Senior Site Reliability Engineer
Motorola solutions
Job Summary
As a Senior Site Reliability Engineer at Motorola Solutions, you will join the Emergency Call Management team, dedicated to improving reliability across public safety products. This role involves architecture and implementation of monitoring and observability, reinforcing HA and reliability strategies, triaging customer incidents, maintaining SLOs, facilitating Chaos Engineering, and developing SRE culture. You will also provide on-call support and assist customer support teams with communication.

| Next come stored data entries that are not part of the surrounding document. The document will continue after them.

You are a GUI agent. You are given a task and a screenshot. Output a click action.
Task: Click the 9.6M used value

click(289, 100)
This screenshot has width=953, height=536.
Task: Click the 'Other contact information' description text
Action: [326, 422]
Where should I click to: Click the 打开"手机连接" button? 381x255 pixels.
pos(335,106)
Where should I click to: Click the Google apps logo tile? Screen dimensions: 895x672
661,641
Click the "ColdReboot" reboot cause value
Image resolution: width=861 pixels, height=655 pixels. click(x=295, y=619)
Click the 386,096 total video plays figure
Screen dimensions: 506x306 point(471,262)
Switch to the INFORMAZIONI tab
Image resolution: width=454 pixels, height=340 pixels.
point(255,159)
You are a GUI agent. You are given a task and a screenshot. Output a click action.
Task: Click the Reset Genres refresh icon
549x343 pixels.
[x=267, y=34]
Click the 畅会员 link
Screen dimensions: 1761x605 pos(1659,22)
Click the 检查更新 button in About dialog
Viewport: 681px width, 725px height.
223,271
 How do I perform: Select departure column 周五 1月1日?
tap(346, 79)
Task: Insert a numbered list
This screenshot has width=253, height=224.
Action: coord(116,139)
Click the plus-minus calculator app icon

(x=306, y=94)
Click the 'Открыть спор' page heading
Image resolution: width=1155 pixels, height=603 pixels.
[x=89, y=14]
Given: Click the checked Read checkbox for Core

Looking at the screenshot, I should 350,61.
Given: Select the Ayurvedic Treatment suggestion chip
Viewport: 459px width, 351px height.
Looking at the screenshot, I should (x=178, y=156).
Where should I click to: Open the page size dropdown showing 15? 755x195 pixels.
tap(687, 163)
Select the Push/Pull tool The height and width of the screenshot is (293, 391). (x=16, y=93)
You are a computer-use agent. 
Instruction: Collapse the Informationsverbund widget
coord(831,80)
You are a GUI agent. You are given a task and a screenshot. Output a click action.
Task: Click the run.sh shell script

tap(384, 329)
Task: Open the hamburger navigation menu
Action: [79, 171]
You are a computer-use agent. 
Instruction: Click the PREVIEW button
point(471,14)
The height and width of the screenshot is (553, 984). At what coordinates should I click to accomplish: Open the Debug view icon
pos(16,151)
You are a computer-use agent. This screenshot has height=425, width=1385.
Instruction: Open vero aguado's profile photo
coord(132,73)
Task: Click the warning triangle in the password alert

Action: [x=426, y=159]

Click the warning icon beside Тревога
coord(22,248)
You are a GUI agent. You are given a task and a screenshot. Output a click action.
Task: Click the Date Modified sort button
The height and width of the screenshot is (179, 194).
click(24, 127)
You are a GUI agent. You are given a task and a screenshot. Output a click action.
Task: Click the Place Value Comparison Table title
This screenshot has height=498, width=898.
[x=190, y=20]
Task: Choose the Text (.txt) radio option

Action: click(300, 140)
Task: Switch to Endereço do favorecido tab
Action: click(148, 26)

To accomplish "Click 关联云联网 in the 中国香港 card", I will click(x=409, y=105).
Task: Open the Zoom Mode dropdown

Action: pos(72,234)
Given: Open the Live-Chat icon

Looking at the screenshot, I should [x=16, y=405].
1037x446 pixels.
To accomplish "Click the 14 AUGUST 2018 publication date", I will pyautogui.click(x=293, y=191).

Motorola Solutions is a global community focused on critical communications, video security, and command center technologies to keep people safer everywhere.
Must Have
- Architecture and implementation of Monitoring/Observability objectives
- Creation and reinforcement of HA and reliability strategy
- Triage of customer-reported incidents and problems
- Maintenance and reporting of SLOs and error budget
- Facilitation of Chaos Engineering activities
- Developing SRE culture and sharing best practices
- On-call support (Incident Command)
- Assist customer support teams in creating customer facing communication documents
- Facilitation of Failure Mode and Effects Analysis
- 4+ years of professional software development experience
- Experience with Incident Response in Enterprise Environments
- Experience developing cloud-based applications (Azure/AWS)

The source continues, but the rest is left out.